### [WHAT THIS TASK INVOLVES]
From the line containing "This screenshot has height=896, width=1352." down to the final entry below, restate each line word for word.

### [SOURCE INFORMATION]
:::

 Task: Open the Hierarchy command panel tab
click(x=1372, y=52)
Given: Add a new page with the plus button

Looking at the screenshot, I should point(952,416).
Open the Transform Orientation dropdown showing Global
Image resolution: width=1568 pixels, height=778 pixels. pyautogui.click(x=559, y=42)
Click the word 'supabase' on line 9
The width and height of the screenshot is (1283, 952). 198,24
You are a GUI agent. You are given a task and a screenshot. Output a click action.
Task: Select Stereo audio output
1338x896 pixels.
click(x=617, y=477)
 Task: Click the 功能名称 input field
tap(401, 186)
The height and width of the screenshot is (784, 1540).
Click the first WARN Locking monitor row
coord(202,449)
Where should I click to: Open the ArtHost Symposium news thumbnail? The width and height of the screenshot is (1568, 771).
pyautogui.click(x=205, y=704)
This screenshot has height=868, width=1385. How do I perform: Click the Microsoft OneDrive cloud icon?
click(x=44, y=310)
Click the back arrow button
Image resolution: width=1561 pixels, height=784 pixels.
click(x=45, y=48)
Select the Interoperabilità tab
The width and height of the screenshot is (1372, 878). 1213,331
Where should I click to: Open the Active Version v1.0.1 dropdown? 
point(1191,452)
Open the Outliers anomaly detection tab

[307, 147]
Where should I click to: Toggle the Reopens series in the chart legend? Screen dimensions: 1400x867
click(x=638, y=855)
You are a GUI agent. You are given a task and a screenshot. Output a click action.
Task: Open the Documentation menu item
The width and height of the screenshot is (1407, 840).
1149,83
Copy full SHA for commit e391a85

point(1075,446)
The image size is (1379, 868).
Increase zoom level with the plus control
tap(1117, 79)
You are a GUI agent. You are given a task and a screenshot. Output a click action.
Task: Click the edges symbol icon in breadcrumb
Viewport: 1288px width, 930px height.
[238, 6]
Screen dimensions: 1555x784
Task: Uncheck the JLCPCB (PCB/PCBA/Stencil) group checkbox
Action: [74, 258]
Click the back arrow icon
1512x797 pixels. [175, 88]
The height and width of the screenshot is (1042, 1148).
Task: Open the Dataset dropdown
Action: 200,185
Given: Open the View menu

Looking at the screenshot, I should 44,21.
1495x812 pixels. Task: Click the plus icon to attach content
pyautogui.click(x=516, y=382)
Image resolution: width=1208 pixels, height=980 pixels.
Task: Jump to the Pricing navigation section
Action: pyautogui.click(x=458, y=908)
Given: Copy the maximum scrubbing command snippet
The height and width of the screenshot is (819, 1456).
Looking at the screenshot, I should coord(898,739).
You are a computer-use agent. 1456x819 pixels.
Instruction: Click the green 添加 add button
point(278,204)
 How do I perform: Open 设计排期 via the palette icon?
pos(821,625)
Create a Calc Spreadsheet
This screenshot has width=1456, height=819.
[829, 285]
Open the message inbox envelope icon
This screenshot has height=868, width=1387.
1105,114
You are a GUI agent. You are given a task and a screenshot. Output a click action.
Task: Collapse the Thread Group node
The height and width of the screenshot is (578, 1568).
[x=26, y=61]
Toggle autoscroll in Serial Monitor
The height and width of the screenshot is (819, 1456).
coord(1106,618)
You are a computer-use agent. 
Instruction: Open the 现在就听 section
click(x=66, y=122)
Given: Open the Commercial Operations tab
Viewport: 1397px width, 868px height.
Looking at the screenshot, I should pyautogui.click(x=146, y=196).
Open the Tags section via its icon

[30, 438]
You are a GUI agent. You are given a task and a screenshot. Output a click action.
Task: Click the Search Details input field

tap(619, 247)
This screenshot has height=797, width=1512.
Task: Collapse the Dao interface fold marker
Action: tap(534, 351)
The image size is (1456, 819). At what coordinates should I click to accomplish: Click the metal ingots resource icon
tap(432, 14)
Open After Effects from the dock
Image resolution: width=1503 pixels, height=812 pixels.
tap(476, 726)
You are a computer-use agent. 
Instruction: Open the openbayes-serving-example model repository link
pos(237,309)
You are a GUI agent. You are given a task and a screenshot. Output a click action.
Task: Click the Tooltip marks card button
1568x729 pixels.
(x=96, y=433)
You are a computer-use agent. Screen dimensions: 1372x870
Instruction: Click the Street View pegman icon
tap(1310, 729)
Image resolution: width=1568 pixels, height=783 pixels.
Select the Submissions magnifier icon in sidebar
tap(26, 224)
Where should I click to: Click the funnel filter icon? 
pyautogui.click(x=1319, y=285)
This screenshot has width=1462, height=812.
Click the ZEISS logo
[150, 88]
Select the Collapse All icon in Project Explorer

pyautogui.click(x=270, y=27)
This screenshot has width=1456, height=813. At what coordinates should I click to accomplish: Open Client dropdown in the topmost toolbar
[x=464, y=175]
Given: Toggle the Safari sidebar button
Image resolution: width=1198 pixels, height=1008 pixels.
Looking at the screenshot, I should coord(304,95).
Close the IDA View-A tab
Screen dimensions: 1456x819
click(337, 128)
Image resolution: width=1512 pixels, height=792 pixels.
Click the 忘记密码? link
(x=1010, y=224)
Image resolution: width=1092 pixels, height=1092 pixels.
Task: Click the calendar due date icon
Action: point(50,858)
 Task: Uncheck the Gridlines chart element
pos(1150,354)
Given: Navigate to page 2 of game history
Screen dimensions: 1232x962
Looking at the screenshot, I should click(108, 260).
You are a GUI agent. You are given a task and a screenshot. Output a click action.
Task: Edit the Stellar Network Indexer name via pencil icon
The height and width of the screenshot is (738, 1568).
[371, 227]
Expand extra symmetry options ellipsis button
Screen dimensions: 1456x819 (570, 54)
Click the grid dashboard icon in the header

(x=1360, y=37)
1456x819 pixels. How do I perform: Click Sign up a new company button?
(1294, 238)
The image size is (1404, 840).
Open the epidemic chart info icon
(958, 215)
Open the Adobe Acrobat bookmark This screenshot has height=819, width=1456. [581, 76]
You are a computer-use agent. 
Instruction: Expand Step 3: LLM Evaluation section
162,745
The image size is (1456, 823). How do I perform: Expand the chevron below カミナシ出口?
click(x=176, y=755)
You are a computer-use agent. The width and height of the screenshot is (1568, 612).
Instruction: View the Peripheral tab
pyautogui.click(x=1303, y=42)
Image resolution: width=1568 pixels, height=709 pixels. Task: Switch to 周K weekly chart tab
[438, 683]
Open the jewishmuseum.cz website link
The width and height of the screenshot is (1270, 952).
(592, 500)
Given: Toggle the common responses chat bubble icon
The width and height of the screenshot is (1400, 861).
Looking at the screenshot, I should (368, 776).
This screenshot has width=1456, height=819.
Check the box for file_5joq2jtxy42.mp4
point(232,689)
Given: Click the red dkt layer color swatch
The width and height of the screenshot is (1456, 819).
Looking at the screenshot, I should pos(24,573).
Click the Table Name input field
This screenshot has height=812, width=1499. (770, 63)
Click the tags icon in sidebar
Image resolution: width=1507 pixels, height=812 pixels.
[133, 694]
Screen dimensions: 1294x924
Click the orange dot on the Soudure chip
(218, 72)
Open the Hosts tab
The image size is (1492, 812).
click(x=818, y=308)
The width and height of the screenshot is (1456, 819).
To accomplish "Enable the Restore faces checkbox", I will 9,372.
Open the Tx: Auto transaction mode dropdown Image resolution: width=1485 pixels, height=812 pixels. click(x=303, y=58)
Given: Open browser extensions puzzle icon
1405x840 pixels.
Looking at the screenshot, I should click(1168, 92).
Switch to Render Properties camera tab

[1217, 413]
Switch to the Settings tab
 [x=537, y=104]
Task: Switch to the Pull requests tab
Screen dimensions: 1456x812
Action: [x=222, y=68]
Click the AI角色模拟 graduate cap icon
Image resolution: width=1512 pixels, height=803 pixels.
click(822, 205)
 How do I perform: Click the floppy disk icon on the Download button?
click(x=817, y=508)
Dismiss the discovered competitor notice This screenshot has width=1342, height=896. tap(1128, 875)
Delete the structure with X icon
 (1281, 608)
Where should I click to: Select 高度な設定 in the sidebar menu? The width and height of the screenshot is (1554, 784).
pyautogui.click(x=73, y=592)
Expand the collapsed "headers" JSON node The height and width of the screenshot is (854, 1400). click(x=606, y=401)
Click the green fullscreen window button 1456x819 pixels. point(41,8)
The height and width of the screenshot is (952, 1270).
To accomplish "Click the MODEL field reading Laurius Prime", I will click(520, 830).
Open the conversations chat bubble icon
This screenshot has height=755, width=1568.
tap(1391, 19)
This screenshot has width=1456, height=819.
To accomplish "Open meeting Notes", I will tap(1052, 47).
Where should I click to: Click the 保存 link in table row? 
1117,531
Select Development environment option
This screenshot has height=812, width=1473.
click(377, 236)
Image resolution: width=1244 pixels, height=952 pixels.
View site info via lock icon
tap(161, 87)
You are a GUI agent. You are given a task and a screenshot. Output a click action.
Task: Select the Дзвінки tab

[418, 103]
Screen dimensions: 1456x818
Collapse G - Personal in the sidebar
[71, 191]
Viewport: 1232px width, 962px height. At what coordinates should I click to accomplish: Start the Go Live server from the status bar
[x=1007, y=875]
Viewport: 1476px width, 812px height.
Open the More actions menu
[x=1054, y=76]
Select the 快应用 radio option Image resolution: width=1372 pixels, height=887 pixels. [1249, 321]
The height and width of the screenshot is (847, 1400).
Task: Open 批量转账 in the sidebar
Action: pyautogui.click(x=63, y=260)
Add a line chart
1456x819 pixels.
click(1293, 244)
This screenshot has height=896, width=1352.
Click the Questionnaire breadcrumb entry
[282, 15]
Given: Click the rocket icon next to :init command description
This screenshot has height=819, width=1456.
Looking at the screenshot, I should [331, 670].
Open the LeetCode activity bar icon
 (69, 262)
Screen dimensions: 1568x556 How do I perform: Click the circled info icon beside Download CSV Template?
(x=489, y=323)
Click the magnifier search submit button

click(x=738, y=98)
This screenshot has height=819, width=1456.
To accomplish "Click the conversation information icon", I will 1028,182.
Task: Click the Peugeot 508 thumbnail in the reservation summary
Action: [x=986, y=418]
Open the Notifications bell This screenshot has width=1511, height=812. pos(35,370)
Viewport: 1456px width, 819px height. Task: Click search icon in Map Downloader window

:::

### [RESULT OF THIS TASK]
This screenshot has height=896, width=1352.
Click the Questionnaire breadcrumb entry
[282, 15]
Given: Click the rocket icon next to :init command description
This screenshot has height=819, width=1456.
Looking at the screenshot, I should [331, 670].
Open the LeetCode activity bar icon
 (69, 262)
Screen dimensions: 1568x556 How do I perform: Click the circled info icon beside Download CSV Template?
(x=489, y=323)
Click the magnifier search submit button

click(x=738, y=98)
This screenshot has height=819, width=1456.
To accomplish "Click the conversation information icon", I will 1028,182.
Task: Click the Peugeot 508 thumbnail in the reservation summary
Action: [x=986, y=418]
Open the Notifications bell This screenshot has width=1511, height=812. pos(35,370)
Viewport: 1456px width, 819px height. Task: Click search icon in Map Downloader window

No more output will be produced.